By Scott Hammers • The Bulletin
If you’ve been growing a backyard garden, you already know 2017 has been a productive summer for Central Oregon.
Still in the midst of one of its warmest summers ever, Bend has not seen the temperature hit the freezing mark since May 18, 117 days ago. According to records going back to 1911 maintained by the National Weather Service, 2017 is only the seventh year June, July and August have been entirely frost-free in Bend.
The current streak is not the longest Bend has gone without a freezing day, but it’s getting there. The current stretch above 32 degrees is now the sixth-longest on record. The longest period above freezing in Bend came in 2015, lasting 139 days between May 10 and Sept. 27.
Amy Jo Detweiler with the OSU Extension Service in Redmond said although an unexpected freeze is the worst thing that can happen to tender plants, cooler but above-freezing nights still stunt their growth.
That hasn’t been much of a problem in Central Oregon this year — last month was the hottest August ever recorded in Bend, and July 2017 tied as the fourth-warmest July recorded.
“The advantage, of course, is that people can have more harvests than they typically would get,” she said. “We are seeing some plants that are more vigorous this season, and plants mature quicker, too, because we haven’t had the colder evening temperatures that slow down plant growth at night.”

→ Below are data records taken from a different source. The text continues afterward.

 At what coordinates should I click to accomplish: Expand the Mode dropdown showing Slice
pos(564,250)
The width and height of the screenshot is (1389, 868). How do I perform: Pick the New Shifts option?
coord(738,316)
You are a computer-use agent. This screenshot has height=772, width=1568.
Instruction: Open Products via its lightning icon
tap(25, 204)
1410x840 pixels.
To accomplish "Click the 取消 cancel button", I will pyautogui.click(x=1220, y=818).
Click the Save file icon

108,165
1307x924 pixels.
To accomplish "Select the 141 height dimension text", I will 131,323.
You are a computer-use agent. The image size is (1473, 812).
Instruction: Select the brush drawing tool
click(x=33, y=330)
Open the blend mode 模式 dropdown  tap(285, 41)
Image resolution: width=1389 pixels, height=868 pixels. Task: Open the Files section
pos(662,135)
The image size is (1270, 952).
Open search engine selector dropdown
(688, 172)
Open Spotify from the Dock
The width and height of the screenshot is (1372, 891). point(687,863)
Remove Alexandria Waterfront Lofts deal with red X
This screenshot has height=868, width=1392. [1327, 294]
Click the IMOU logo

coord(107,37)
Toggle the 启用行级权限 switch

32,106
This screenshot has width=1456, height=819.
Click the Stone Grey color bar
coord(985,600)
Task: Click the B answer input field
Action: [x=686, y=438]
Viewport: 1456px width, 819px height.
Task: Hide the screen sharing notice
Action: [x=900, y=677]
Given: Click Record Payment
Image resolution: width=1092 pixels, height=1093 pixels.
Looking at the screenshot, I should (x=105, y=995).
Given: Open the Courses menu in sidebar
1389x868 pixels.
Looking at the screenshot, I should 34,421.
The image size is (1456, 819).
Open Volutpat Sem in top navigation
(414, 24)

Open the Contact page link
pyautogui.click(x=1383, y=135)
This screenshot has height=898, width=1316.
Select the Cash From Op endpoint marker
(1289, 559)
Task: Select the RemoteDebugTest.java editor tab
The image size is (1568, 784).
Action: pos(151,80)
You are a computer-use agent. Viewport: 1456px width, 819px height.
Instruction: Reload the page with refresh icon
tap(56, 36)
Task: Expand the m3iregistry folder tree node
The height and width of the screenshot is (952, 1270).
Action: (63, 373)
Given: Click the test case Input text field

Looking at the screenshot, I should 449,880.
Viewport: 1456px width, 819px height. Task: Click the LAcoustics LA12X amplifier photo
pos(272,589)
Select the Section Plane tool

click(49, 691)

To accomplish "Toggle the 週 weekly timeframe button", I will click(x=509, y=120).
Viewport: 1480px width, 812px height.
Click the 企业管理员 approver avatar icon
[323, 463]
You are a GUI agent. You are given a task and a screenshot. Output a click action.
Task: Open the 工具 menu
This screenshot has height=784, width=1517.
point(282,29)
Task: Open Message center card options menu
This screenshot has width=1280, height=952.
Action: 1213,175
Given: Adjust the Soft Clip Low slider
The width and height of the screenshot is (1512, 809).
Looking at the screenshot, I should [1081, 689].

Detweiler said warm nights have been a boon for tomatoes, winter squashes and other cold-sensitive plants favored by local gardeners. Watermelons have been thriving at the extension service demonstration garden, she said. The watermelon is a notoriously hard plant to grow under typical Central Oregon conditions.
A hot summer comes with trade-offs for gardeners and farmers, Detweiler said. Water use increases with heat, and many plants don’t do so well once temperatures get past 90 degrees or so.
There have been a handful of absurdly short growing seasons in Bend in past decades, none more so than in 1955. That year, the temperature dipped to freezing or below seven times in July, and the longest frost-free stretch was the 36 days between Aug. 13 and Sept. 19.
Rob Brooks, forecaster with the National Weather Service in Pendleton, said although cooler air is moving into the region later this week, Bend appears to be on track to stay above the freezing mark through the weekend. Temperatures are forecast to hit 40 degrees early Friday morning.
The National Weather Service forecast calls for slightly warmer weather in Central Oregon over the next week than some other forecasts available to the public. Brooks said forecasters generally work from the same set of observations but will draw different conclusions from the same data.
The longer-term National Weather Service forecast suggests there’s a 70 to 80 percent chance of a warmer-than-average September for most of Eastern Oregon and Washington.
If Bend breaks the 139-days-without-a-freeze record this year, it will happen Oct. 5. The latest first freeze measured in the city came in 2014, when Bend stayed above freezing until Nov. 1.